It is just wishful thinking. Liberals hate Glenn Beck almost without being able to articulate why. Most simply call him names or attack his personal traits or character.

I wish I had a dollar for every time somebody mocked Beck for crying on-air. It sort of sets up the dividing line, doesn’t it?

His detractors mock Glenn Beck for crying on-air. His supporters cry with him as they realize what he is saying is true.

The NYTimes column’s author, David Carr, makes no secret of his personal animus towards Glenn Beck, comparing him to Charlie Sheen from the outset. I suppose he was just trying to be cute:

“Almost every time I flipped on television last week, there was a deeply angry guy on a running tirade about the conspiracies afoot, the enemies around all corners, and how he alone seemed to understand what was under way.”

“While it’s true that Charlie Sheen sucked up a lot of airtime last week, I’d been watching Glenn Beck, the Fox News host who invoked Hezbollah, socialists, the price of gas, Shariah law, George Soros, Planned Parenthood, and, yes, Charlie Sheen, as he predicted a coming apocalypse.”

“Mr. Beck, a conservative Jeremiah and talk-radio phenomenon, burst into television prominence in 2009 by taking the forsaken 5 p.m. slot on Fox News and turning it into a juggernaut. A conjurer of conspiracies who spotted sedition everywhere he looked, Mr. Beck struck a big chord and ended up on the cover of Time magazine and The New York Times Magazine, and held rallies all over the country that were mobbed with acolytes. He achieved unheard-of ratings, swamped the competition and at times seemed to threaten the dominion of Bill O’Reilly and Sean Hannity at Fox.”
I don’t want to get into defending Fox News personalities – that isn’t the point. The point is that when it comes to Fox News, if the truth gets in the way, the New York Times is more than willing to step over it.

Bill O’Reilly is many things, but one thing he is not is a conservative. He claims to be a registered Independent. I frankly believe his sympathies lie more with the Left than with the Right, but he is fair enough in his approach that one can never be quite sure.

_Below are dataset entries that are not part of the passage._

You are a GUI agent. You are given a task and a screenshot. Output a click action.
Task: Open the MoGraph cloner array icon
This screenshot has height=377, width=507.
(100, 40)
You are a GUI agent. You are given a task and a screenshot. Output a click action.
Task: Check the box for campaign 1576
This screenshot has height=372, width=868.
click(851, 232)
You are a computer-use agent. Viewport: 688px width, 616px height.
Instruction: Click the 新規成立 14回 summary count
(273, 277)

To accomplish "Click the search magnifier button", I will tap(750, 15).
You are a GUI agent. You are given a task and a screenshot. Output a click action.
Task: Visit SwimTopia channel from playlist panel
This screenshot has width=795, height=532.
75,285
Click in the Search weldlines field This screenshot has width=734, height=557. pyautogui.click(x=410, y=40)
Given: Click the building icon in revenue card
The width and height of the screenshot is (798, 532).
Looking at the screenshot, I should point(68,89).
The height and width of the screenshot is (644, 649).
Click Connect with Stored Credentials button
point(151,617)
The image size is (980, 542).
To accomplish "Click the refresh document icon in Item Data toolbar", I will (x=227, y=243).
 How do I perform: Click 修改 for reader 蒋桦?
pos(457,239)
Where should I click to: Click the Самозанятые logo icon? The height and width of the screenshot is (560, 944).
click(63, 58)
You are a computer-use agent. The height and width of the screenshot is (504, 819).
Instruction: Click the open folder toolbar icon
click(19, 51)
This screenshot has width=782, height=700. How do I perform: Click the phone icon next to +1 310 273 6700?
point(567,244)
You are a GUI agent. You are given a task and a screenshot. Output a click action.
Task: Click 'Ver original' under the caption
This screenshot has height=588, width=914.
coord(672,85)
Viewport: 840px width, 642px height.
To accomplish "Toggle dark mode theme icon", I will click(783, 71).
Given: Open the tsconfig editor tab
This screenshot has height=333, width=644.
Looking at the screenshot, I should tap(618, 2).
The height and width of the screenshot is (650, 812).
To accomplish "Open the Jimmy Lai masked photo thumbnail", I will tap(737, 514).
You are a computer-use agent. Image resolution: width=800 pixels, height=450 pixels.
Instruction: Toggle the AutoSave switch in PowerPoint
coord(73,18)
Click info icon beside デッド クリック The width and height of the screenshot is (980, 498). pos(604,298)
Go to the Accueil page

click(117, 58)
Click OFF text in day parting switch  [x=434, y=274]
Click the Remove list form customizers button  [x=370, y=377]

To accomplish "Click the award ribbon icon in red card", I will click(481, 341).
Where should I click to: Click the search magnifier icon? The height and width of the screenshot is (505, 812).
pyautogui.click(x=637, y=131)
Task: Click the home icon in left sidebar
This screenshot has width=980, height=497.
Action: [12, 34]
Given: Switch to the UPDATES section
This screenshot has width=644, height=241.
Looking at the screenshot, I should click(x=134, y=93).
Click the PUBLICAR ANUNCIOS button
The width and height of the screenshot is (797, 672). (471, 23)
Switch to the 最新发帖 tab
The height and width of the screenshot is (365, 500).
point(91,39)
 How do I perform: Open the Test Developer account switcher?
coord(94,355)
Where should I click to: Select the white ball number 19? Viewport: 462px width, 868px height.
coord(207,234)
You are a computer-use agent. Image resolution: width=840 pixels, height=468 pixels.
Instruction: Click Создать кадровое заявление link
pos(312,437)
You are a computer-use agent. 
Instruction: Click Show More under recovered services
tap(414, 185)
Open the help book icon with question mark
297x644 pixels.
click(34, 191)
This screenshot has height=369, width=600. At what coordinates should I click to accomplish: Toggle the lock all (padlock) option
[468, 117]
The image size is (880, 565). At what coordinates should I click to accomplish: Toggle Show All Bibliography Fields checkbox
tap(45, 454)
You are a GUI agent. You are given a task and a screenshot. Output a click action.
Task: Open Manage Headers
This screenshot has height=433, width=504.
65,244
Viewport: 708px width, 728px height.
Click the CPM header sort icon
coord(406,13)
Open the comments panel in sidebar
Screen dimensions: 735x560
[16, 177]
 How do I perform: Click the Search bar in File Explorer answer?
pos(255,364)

Sean Hannity is clearly and unapologetically a Republican partisan spin doctor. Hannity makes no claim of being fair and balanced – he dropped any pretense of bipartisanship when he and the deeply-annoying Alan Colmes parted ways.

You never see them together on a program or interviewing one another. There is a reason for that.

O’Reilly and Hannity don’t belong in the same room.

On the other hand, Beck is a regular guest on O’Reilly. It isn’t that O’Reilly is saying the same things – O’Reilly regularly mocks Beck and his conclusions.

Beck isn’t a partisan, either. The degree that he appears to tilt to the right is the degree to which he makes no pretense of his horror at the direction taken by the left.

But Beck’s beef is with progressivism, which is neither Republican nor Democrat, left or right. Progressivism baffles O’Reilly – if anything, he seems bemused by it all.

In America, there is the Republican Right and the Democrat Left but progressivism is neither - so it finds a home with both. “Progressivism” is defined as:
“a political attitude favoring or advocating changes or reform through governmental action.”
For example, Teddy Roosevelt was one of the great Republican presidential heroes of history. Roosevelt was also a dyed-in-the-wool Progressive.

He helped fellow Progressive Woodrow Wilson, a Democrat, win the White House when he broke with the GOP during the 1912 Election to run as a candidate under the “Bull Moose” Party.

Roosevelt’s Bull Moose Party’s social programs were similar to those of Wilson: women's suffrage, social welfare assistance for women and children, farm relief, revisions in banking, health insurance in industries, and worker's compensation and an easier method to amend the constitution.

Roosevelt wrapped it all up in the American flag and split the vote, which enabled Wilson to win with a 43% plurality.

Had Roosevelt not split the vote, Taft would probably have won by a landslide, the Federeal Reserve would probably not exist and we probably would not have either a progressive income tax or an Internal Revenue Service.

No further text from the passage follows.